Brad Knowles wrote:
At 3:57 PM -0400 2003/08/12, Chris Lewis wrote:
We know _exactly_ how each of the DNSBLs we're using work - their
effectiveness ratings, FP ratings, because we see and measure all of it.
Catching up...
Not true. You know how the first one in your list is operating, at
least to the level of rejections that result from it, and then
complaints that come when when those rejections appear to be inaccurate.
You don't know how the next one would have done, if the first one
hadn't blocked that message. You don't know how many false negatives
made it through. And of the positives, you don't really know how many
are true and how many are false.
Obviously, you don't know how our filtering or our metrics work.
We know exactly how many emails each BL would stop on its own and
exactly which BLs blocked any given IP. I've published sets of data
here to show that.
You would have to look up each address in all black lists (noting
both hits and misses,
We do.
as well as the time of the lookup) before making
your decision, and you would have to use other means to investigate the
negatives that make it through the system and re-look them up again at
various recurring periods in time (to see if they were added to the list
after the message got through your system).
We do that too.
Then you would have to track which black lists result in the most
positive hits with the lowest false negative and false positive ratios.
We do exactly that.

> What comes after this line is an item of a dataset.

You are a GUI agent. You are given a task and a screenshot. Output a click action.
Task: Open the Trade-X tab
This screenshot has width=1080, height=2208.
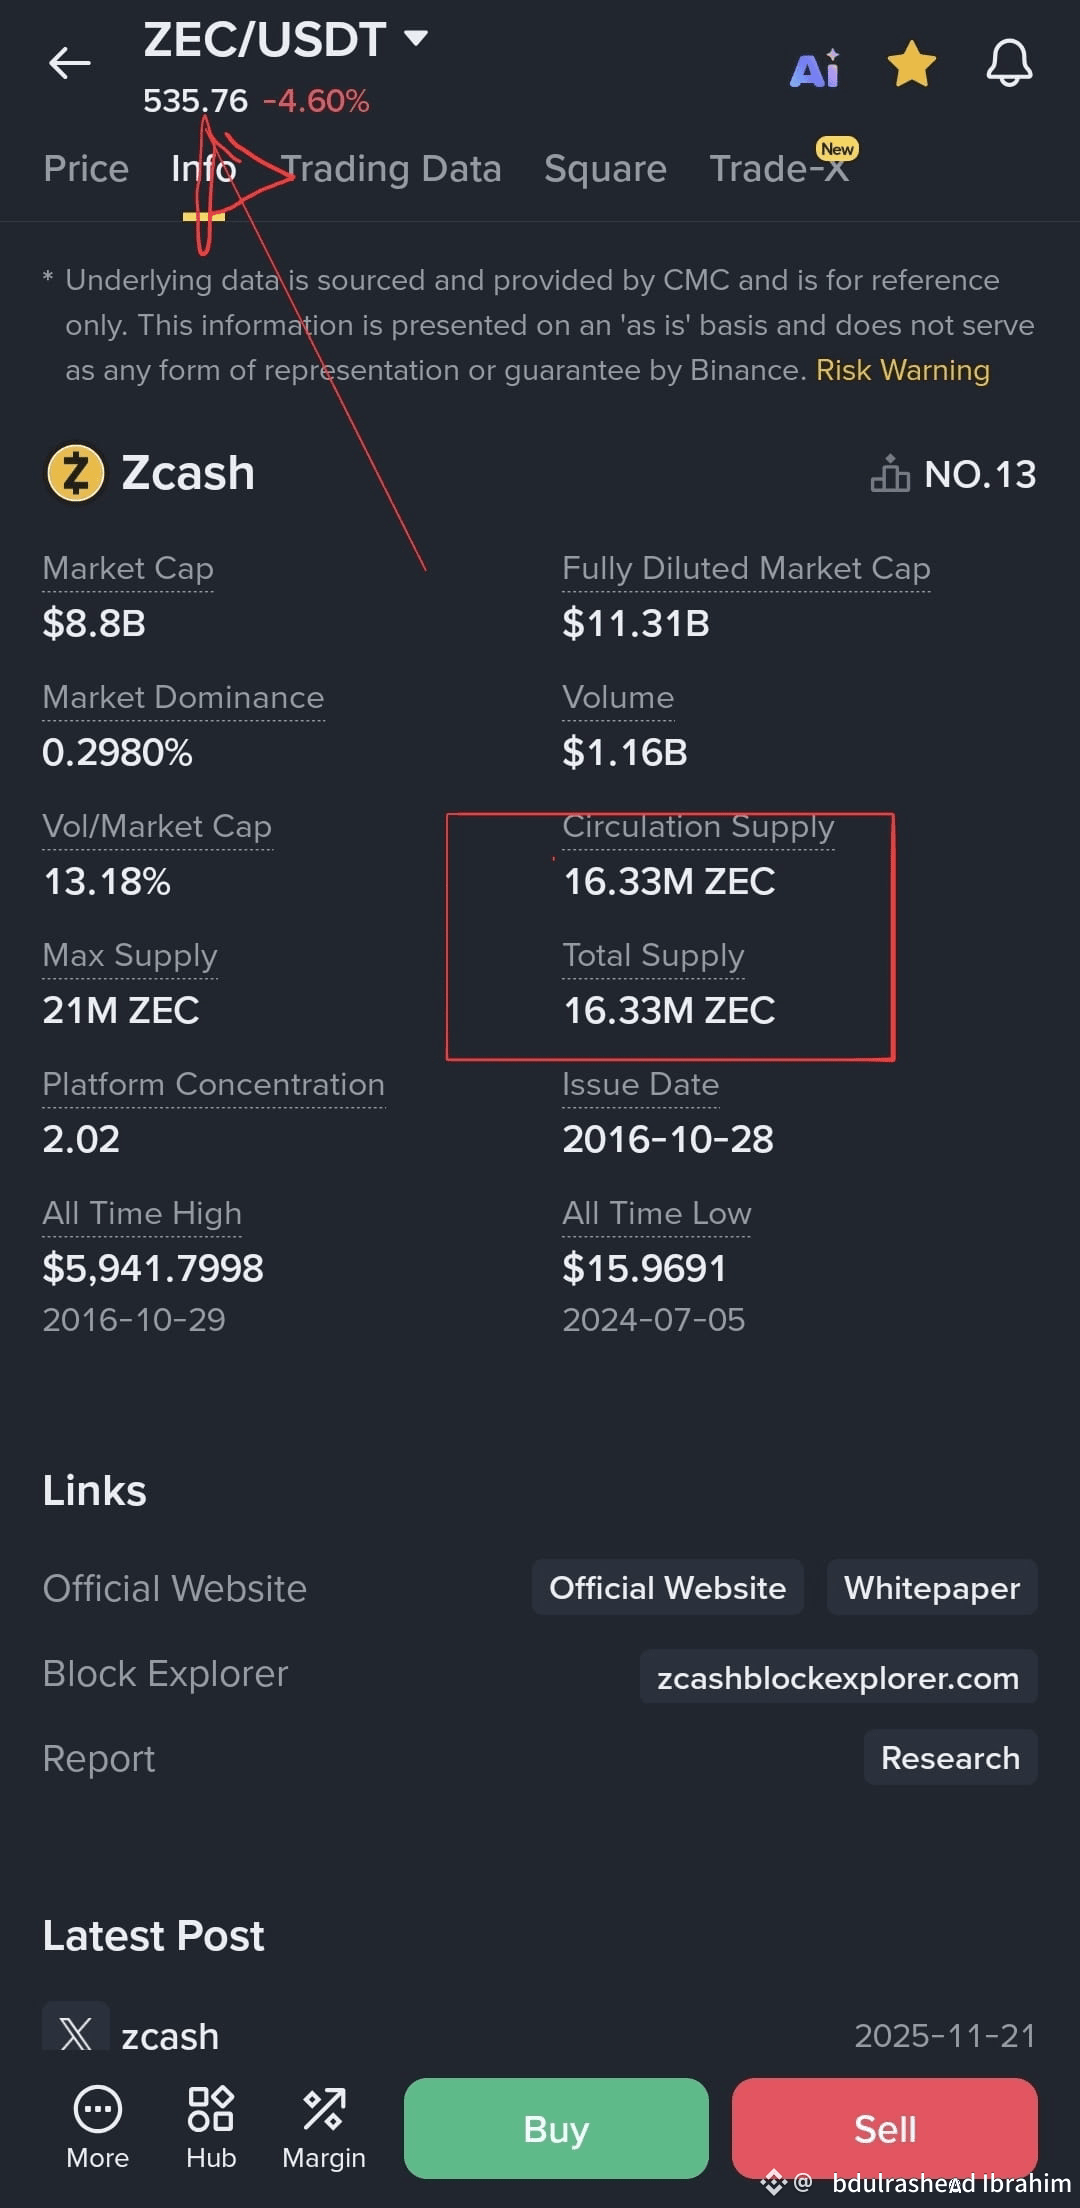(779, 168)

Except for false negatives.
When you're running multiple filtering methods, false negatives for a
individual BLs or filtering types are irrelevant.
In other words, you'd have to look up every single address that ever
contacts your mail server (including ones that may get rejected for
other reasons before they would normally hit the black list checks), in
all black lists, re-query on a periodic basis, and track all hits and
all misses for all IP addresses, ad infinitum.
I'm pretty sure you don't do that.
Actually, we do.
For example, I can tell you that 2.5% of the email that got through
would have been caught except for latency delays in our BLs... ;-)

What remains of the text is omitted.